Una ricerca dell’università di Chicago, che è stata pubblicata oggi su Science, lo dimostra per la prima volta. “Abbiamo scoperto che un virus comune e asintomatico può comunque lasciare strascichi sul sistema immunitario e predisporre il soggetto a un disordine autoimmune, come la celiachia”, spiega Bana Jabri, del dipartimento di Medicina e Pediatria dell’università di Chicago, che ha guidato lo studio.

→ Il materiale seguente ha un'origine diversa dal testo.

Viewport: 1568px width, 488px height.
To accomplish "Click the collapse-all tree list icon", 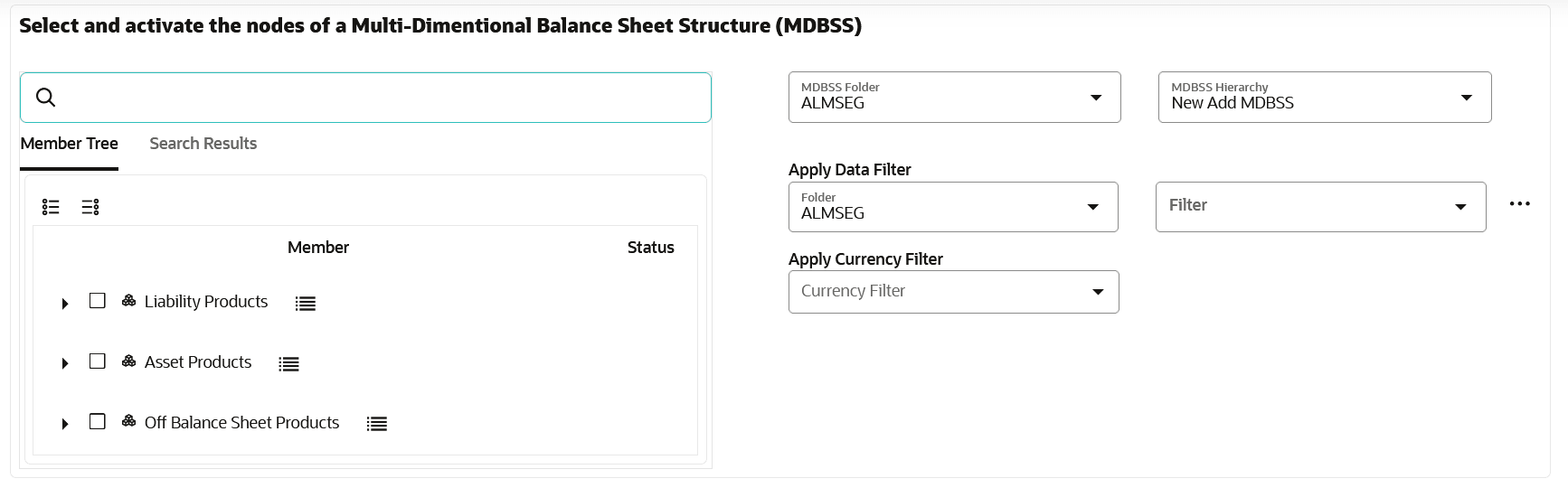I will pyautogui.click(x=90, y=207).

La celiachia è un’infiammazione cronica dell’intestino tenue, scatenata dall’ingestione del glutine, proteina che si trova principalmente in frumento, orzo e segale. La cura ancora non esiste, l’unica terapia efficace è una dieta priva di glutine. Ma l’ultima scoperta potrebbe aprire la strada ai vaccini. Durante l’esperimento Jabri e la sua equipe, tra cui la pediatra italiana Valentina Discepolo, hanno usato due diversi ceppi di reovirus umano e li hanno iniettati in topi da laboratorio. Uno dei ceppi ha provocato un’eccessiva risposta del sistema immunitario che come conseguenza non è stato più in grado di tollerare il glutine.
“L’infezione ha scatenato un meccanismo che ha mandato in confusione il sistema immunitario e gli ha fatto “vedere” il glutine come fosse un virus da combattere” , spiega a la dottoressa Discepolo, dell’università Federico II di Napoli e dell’università di Chicago.
I ricercatori hanno scoperto anche che i pazienti celiaci avevano un numero di anticorpi di reovirus molto più alto dei soggetti sani, un’indicazione che probabilmente sono stati infettati dal virus a un certo punto della loro vita. Magari da bambini, si ipotizza. “Quando il sistema immunitario è ancora immaturo, particolarmente nel primo anno di vita, un’infezione virale intestinale da reovirus potrebbe lasciare una sorta di cicatrice che, combinata con la prima esposizione al glutine (di solito avviene intorno ai 6 mesi con lo svezzamento) potrebbe creare le condizioni favorevoli per lo sviluppo della malattia”, prosegue Discepolo.
Per questo si sta pensando ai vaccini. Quello per il reovirus ancora non esiste ma se in futuro fosse messo a punto, seguendo una strategia preventiva si potrebbero vaccinare i soggetti più a rischio, per esempio i figli dei celiaci, a pochi mesi di vita e prima dello svezzamento. Ma esiste un altro tipo di vaccino, molto promettente, anche per gli adulti. “Viene definito vaccino peptidico, induce il sistema immunitario a tollerare il glutine e a non riconoscerlo come un nemico. Lo ha inventato l’australiano Robert Anderson e si chiama NexVax2. È in fase sperimentale ma credo ci vorranno ancora una decina d’anni prima che entri in commercio”, prevede Discepolo.
Mentre la pillola, più volte favoleggiata, che permetterebbe a chi è allergico al glutine di mangiare ciò che vuole dopo averla ingerita, per ora si è dimostrata inefficace e purtroppo irrealistica.